Most of venom compounds acquire interesting properties increasingly used in biomedical research and as tools in diagnosis and/or therapies. Indeed, the specific nature of coagulant or anti-coagulant properties of venoms makes them useful to better understand the haemostatic mechanisms [10,11]. Some of these components act synergistically at different stages of the coagulation cascade [95]. SVSPs and SVMPs present an interest as biomedicines and may be used as diagnostic tools; they act on this system as pro-coagulants, anticoagulants, and on platelet aggregation as pro- or anti-platelet [10]. Some of these molecules are used in the diagnosis and treatment of thrombotic and heart diseases. Components of snake venoms contain two categories of components that act antagonistically through activation or inhibition of coagulation factors and platelet aggregation. These compounds, able to hydrolyze the coagulation factors with high specificity, are divided into serine proteinases and metalloproteinases. Plasma defibrinogenation induced by snake venom components is of interest. Indeed, Arvin “ancrod”, isolated from Agkistrodonrhodostomavenom, is one of the molecules used in patients treated with anti-coagulants. It is also used to lower the levels of fibrinogen in the treatment of peripheral vascular disorders. Botroxobin, another molecule isolated from the venom of Bothropsatrox and Bothropsmoojeni, converts fibrinogen into fibrin by releasing only fibrinopeptide A. It is used for its defibrinogenating effect in the treatment of thrombotic diseases. The coagulating properties of Afaâcytin (Bothropsasper), insensitive to specific plasma thrombin inhibitors could be useful as hemostatic agent in some cases of bleeding and thrombocytopenia such as observed in post-operative situations [4,28]. The fibrinogenase RP34 could serve as defibrinogenating agent in the case of certain diseases [24,28,96]. All these defibrinogenating biomolecules share their properties, may be used as tools in clinical applications or in basic research. More in-depth studies in pharmacology, toxicology of these biomolecules are to be undertaken to determine their mode of action in vivo.

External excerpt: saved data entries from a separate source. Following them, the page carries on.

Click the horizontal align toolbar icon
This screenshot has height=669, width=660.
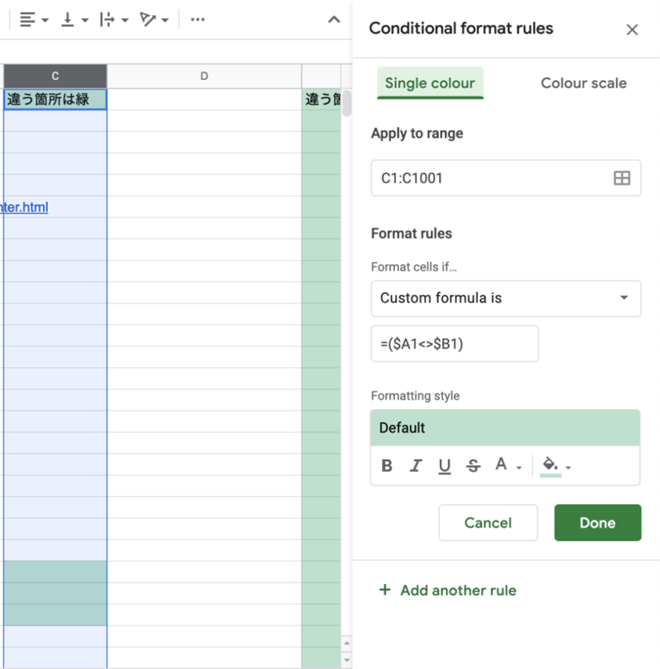(x=29, y=19)

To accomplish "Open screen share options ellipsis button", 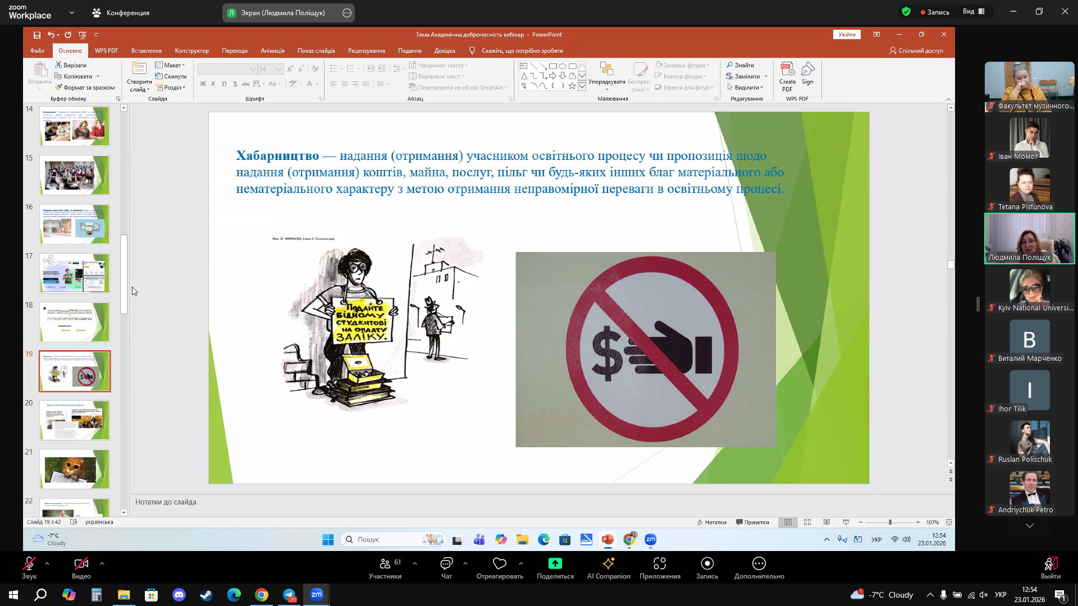I will click(x=347, y=13).

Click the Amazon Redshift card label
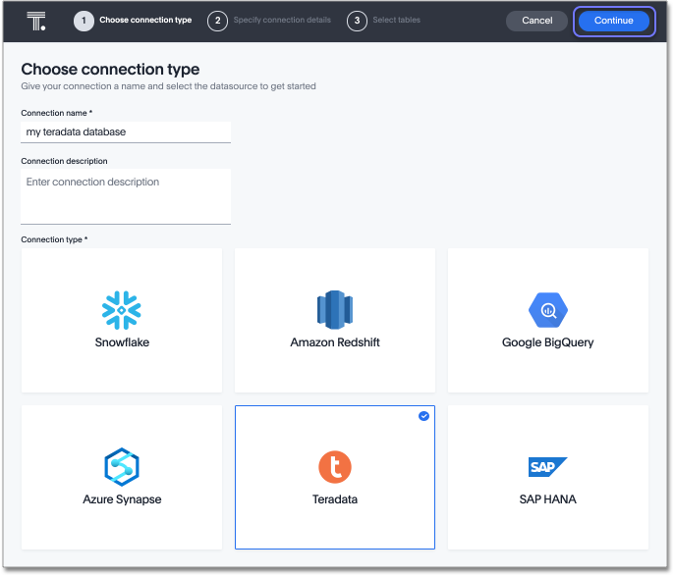point(335,342)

Snake venoms, considered to be one of the most important bio-resources, include pharmacologically active molecules. To better understand the diversity of biological actions of snake venoms and propose new treatment for some pathologies, many studies focused on purification and characterization of new bioactive compounds from venoms. Currently, biomolecules of snake venoms are of great fundamental diagnostic and therapeutic interest. Characterization, biological properties establishment of these bioactive molecules and investigation on their mechanisms, may lead to their eventual use for therapeutic purposes. Therapeutically, proteinases, disintegrins and C-type lectins from snake venoms are widely used as anticoagulants or/and anti-platelets. Furthermore, they are valuable tools for understanding the different mechanisms of hemostasis and are also used in the diagnosis of dysfunctions related to coagulation factors such as enzyme activity in thrombin-like venoms that are used for the fibrinogenopathy screening. Venom compounds are also used for diagnostic analysis of various coagulation factors (factors V, VII, X, platelet factor III, protein C and factor of Willbrand).